- _EXERCISE MATERIAL_
* * * * * * * * *

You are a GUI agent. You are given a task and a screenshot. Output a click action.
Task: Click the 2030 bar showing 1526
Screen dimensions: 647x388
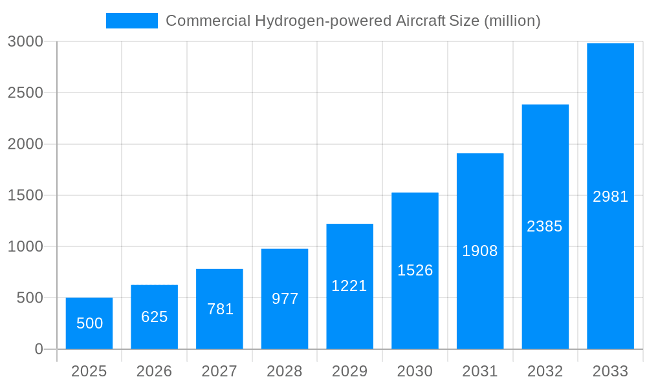415,272
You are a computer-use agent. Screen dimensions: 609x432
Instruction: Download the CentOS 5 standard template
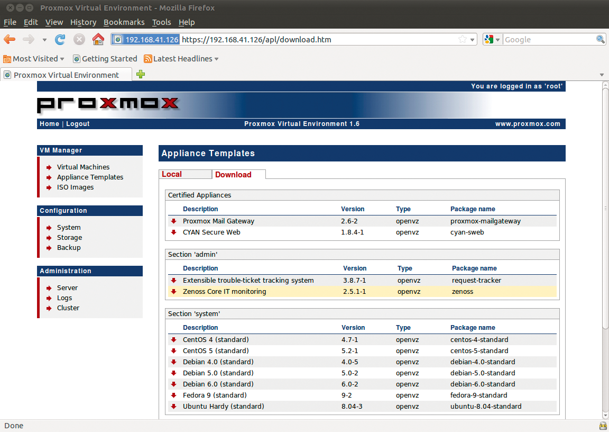pos(174,350)
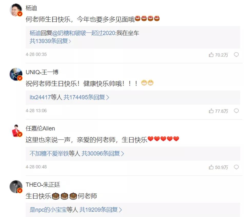Expand 共13939条回复 replies
Viewport: 244px width, 217px height.
point(50,41)
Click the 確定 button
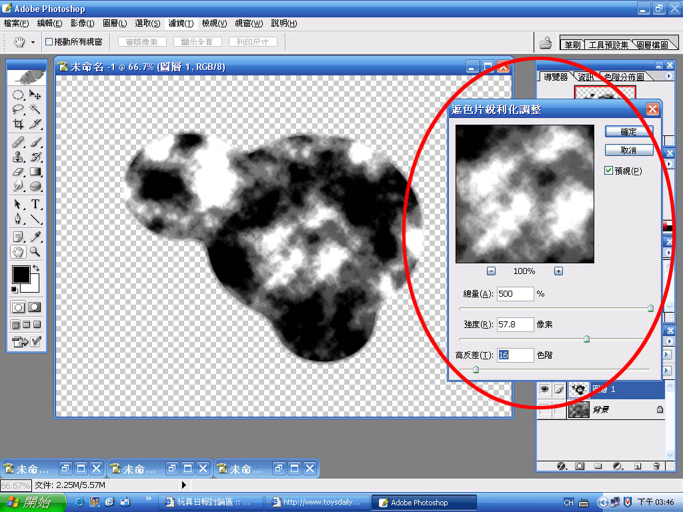The height and width of the screenshot is (512, 683). (x=628, y=132)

* * * * * * * * *

- _DESCRIPTION OF THE TASK_
In the data above, find each line where the string "agent" appears, then copy it.

- _RESULT_
You are a GUI agent. You are given a task and a screenshot. Output a click action.
You are a computer-use agent. Screen dimensions: 609x432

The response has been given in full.